Prédio na Glória onde residiu Pedro Nava |
Sobretudo, um retratista. Descreve o físico das pessoas e passa agilmente para o retrato psicológico, em que é mestre. E sabe descrever as cidades. No Galo das trevas, seu quinto volume, há um passeio maravilhoso pelas ruas da Glória, verdadeira obra-prima. O quarto volume é um retrato de Belo Horizonte (onde estudou a sua medicina). Concretude saborosa. Vemos a rua da Bahia do tempo de Pedro Nava mocinho.
A verdade é que Nava rapaz era excelente desenhista. E se tornou mestre na arte de retratar, quando se fez memorialista, na curva dos 70 anos. A sua obra não tem igual. Vai da genealogia minuciosa do Baú de ossos, primeiro volume das Memórias, à incrível liberdade criadora do Galo das trevas, quando Nava, maduro, solta-se inteiramente à vontade, sem nenhuma cerimônia, com uma franqueza desabusada de espeleólogo audaz.
Pois não tem medo de nada. Nenhuma palavra assusta. Nenhuma realidade o inibe. Capta o movimento da vida. Desce fundo na mina humana. Como um perscrutador insaciável. Que analista meticuloso. Que inventariante preciso. Tudo nele é abissal e trágico.
Vejo em Nava pessimismo e cepticismo. Um pessimismo filosófico, à maneira de La Rochefoucauld, certa melancolia diante do humano, como em La Bruyère, com toda a sua paixão dos caracteres. Um fundo jansenista.
Há em Pedro Nava o cepticismo filosófico, o experimentalismo científico e a volúpia da palavra, o senso da exatidão. E, sempre, um espírito boêmio, que o leva a confessar (numa página soberba) que “flanar nas ruas do Rio era prazer refinado” [ver ARTE DE FLANAR PELO RIO].
A consciência da corrupção da natureza humana, que o acompanha, não o tornou seco. O memorialista surgiu quando ninguém o esperava, como uma espécie de torrente impetuosa. Ou de incêndio. Ou de vulcão. Os seus seis volumes de Memórias foram uma explosão de autenticidade perturbadora.

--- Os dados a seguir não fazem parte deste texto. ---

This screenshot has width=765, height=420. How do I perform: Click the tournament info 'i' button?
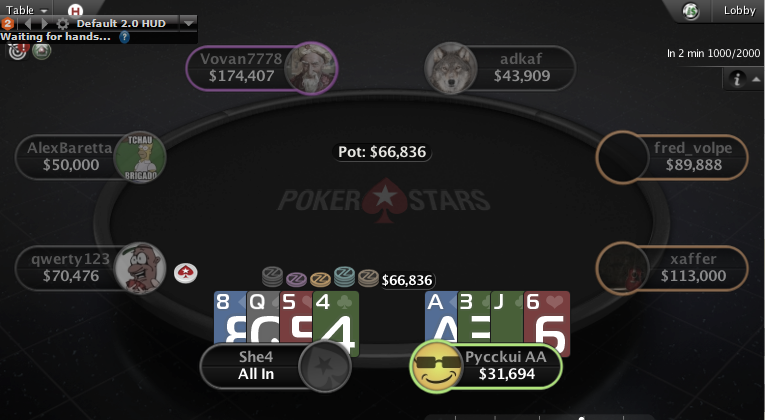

Nava passou de bissexto a contumaz. Era já conhecido e admirado como poeta bissexto, sobretudo pelo grande poema O Defunto [sobre o qual fiz um vídeo que você pode ver aqui], que, junto com A cachorra, de Pedro Dantas, é uma obra-prima de nossa poesia bissexta. Manuel Bandeira o incluiu na sua Antologia famosa dos poetas brasileiros bissextos, isto é, não-contumazes. Nava navegante.
Placa no prédio da Glória onde morou Pedro Nava |
Um comentário:
Preciso e precioso comentário.
A obra de NAVA é definitiva na literatura brasileira e - a monolágrima camoniana se faz minha! - perdem os que não leem português.